27.04.2001 | 00:00

NÖ Wirtschafts- und Kulturdelegation im Iran

Sobotka: Brückenkopf für einen Markt von 300 Millionen Menschen

In St.Pölten präsentierten gestern Landesrat Mag. Wolfgang Sobotka und Ing. Leopold Maderthaner, Vorsitzender der Österreich-Iranischen Gesellschaft, die Ergebnisse der Reise einer niederösterreichischen Wirtschaftsdelegation und des Waidhofner Kammerorchesters vom 14. bis 21. April in den Iran. Der Iran ist nach Saudiarabien der zweitgrößte Erdölproduzent, 40 Prozent dieser Einnahmen gehen in Neuinvestitionen.

Der Iran mit 25 Prozent der Bevölkerung unter 20 Jahren stehe auf der Schwelle zu einer modern strukturierten und an westlichen Standards orientierten Industrienation, betonte Sobotka.
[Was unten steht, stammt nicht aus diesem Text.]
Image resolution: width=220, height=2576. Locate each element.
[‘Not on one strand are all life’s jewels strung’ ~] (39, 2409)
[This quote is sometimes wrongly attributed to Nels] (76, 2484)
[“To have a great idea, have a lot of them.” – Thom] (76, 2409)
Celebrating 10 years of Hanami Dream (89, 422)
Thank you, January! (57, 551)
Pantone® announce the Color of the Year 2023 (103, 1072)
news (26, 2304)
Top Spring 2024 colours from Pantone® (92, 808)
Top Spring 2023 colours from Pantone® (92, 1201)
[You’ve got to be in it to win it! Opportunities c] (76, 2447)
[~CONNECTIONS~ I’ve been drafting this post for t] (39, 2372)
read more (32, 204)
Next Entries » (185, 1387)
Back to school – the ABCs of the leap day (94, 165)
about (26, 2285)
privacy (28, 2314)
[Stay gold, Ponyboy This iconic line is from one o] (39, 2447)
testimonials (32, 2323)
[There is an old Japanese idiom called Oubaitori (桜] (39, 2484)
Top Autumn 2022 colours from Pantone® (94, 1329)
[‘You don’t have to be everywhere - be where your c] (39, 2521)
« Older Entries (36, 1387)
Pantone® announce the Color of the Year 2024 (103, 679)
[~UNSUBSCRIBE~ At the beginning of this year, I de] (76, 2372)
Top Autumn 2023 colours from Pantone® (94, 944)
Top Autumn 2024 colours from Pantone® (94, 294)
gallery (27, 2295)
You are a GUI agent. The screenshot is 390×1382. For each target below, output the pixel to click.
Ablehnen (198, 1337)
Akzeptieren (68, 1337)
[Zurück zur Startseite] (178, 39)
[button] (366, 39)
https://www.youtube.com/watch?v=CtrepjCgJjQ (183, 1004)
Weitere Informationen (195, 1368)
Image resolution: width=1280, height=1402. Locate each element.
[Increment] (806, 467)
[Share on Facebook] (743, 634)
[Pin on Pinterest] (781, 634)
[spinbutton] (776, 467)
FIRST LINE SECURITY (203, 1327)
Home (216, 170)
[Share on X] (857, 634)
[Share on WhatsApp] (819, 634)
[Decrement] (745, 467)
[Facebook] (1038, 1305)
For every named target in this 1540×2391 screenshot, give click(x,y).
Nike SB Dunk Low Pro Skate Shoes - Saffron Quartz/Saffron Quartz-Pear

Er sei überzeugt, dass es heimischen Unternehmen dank der guten wirtschaftlichen und kulturellen Beziehungen, mit denen sich Österreich ein gutes Image im Iran geschaffen habe, mit zwar langsamen, aber umso nachhaltigeren Schritten gelingen werde, einen Brückenkopf für einen Markt von 300 Millionen Menschen zu errichten.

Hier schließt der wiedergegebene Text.